### FRAGEN ZUM TEXT
• 1. Seit welchem Lebensjahr arbeitete Reitz laut dem Textauszug über Rocco Reitz auf eine Karriere als Gladbacher Profi hin?
• 2. Übertragen Sie den Satz „Diesen Meilenstein wird ihm niemand mehr nehmen können.“ aus dem Textauszug über Rocco Reitz ins Englische.

Die Borussia als zweite Heimat - Reitz weiß um seine Chance

Bereits seit seinem siebten Lebensjahr arbeitete Reitz auf eine Karriere als Gladbacher Profi hin und durchlief bis zum vergangenen Sommer alle Jugendmannschaften der Borussia. "Die Borussia ist für mich ein zweites Zuhause. Nach all den Jahren kenne ich hier alle Mitarbeiter und liebe diesen Verein", fühlt sich Reitz sichtlich wohl in Gladbach.

Sein plötzlicher Sprung zur ersten Mannschaft wurde von Trainer Marco Rose schlicht mit der Qualität des Spielers erklärt. "Er bringt schon ein Paket mit, was richtig gut ist und wo viel dabei ist. Er ist spielschlau, er versteht das Spiel, das sieht man. Er ist technisch sehr ordentlich und ist bereit, Meter zu machen, gegen den Ball zu arbeiten und Zweikämpfe zu suchen", so Rose im vergangenen Sommer (Quelle: fohlen-hautnah.de).

Auch nachdem Reitz dann am fünften Spieltag der laufenden Saison in Mainz sein Bundesliga-Debüt feierte, gab es warme Worte vom Coach. "Der Junge war sehr präsent, so wie ich das von ihm erwartet habe und so wie er es bis hierhin auch im Training gezeigt hat seit Sommer. Er hat Bälle gefordert und hat auch ganz gute Bälle nach vorne gespielt. Er hat mitgearbeitet, gerackert. Wir werden ihn nach und nach an das Tempo in der Bundesliga gewöhnen, aber es war ein sehr gutes Bundesliga-Debüt von Rocco", lobte Rose auf der Pressekonferenz nach dem 3:2-Auswärtssieg in Mainz.

Doch bekommt Reitz von seinem Trainer keineswegs eine Sonderbehandlung. "Das Verhältnis der gesamten Mannschaft zum Trainer ist herausragend. Da gibt es keine Ausnahmen, das hat mich echt beeindruckt, als ich dazu gekommen bin", stellte Reitz klar und verwies darauf, dass er besonders Christoph Kramer ("wegen der Position") und Lars Stindl ("weil er unser Kapitän ist") als immer zur Seite stehende Ansprechpartner innerhalb des Teams schätzen gelernt hat.

Der Lohn für den Einsatz in Mainz: Reitz durfte als 26. Spieler sein Debüt-Trikot in den Kabinengang des Borussia-Parks hängen - eine Ehre, die jedem Eigengewächs zuteil wird, welches den Sprung in die Bundesliga schafft. Diesen Meilenstein wird ihm niemand mehr nehmen können.

### ÜBUNGSDATEN
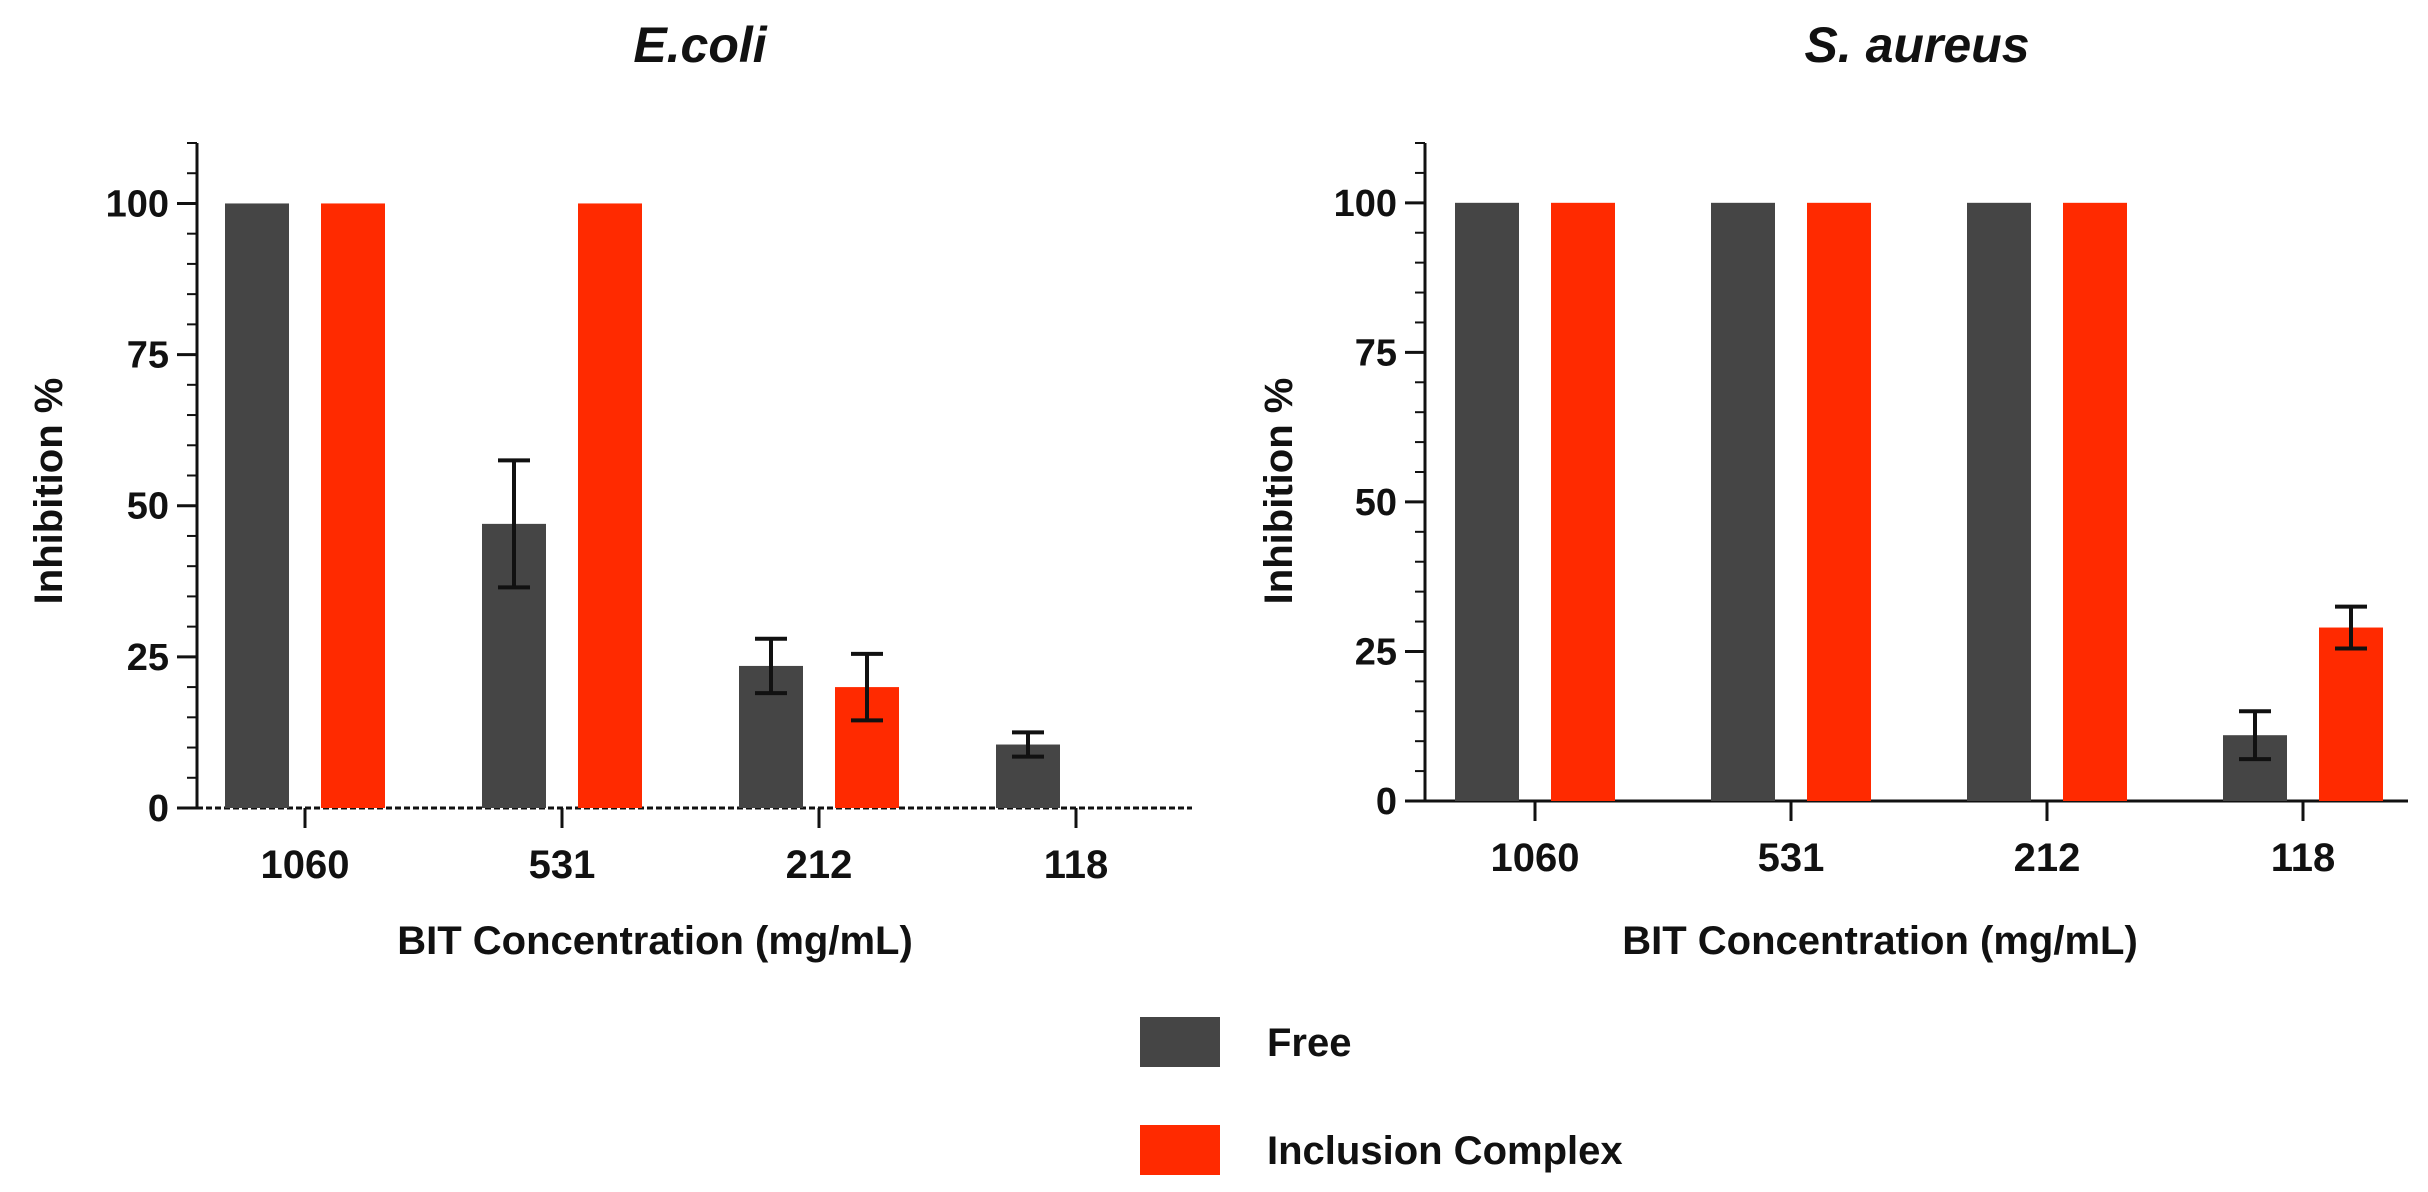  What do you see at coordinates (1916, 45) in the screenshot?
I see `chart-title: S. aureus` at bounding box center [1916, 45].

### NUMMERIERTE ANTWORTEN
• 1. Seit seinem siebten Lebensjahr.

• 2. No one will ever be able to take this milestone away from him.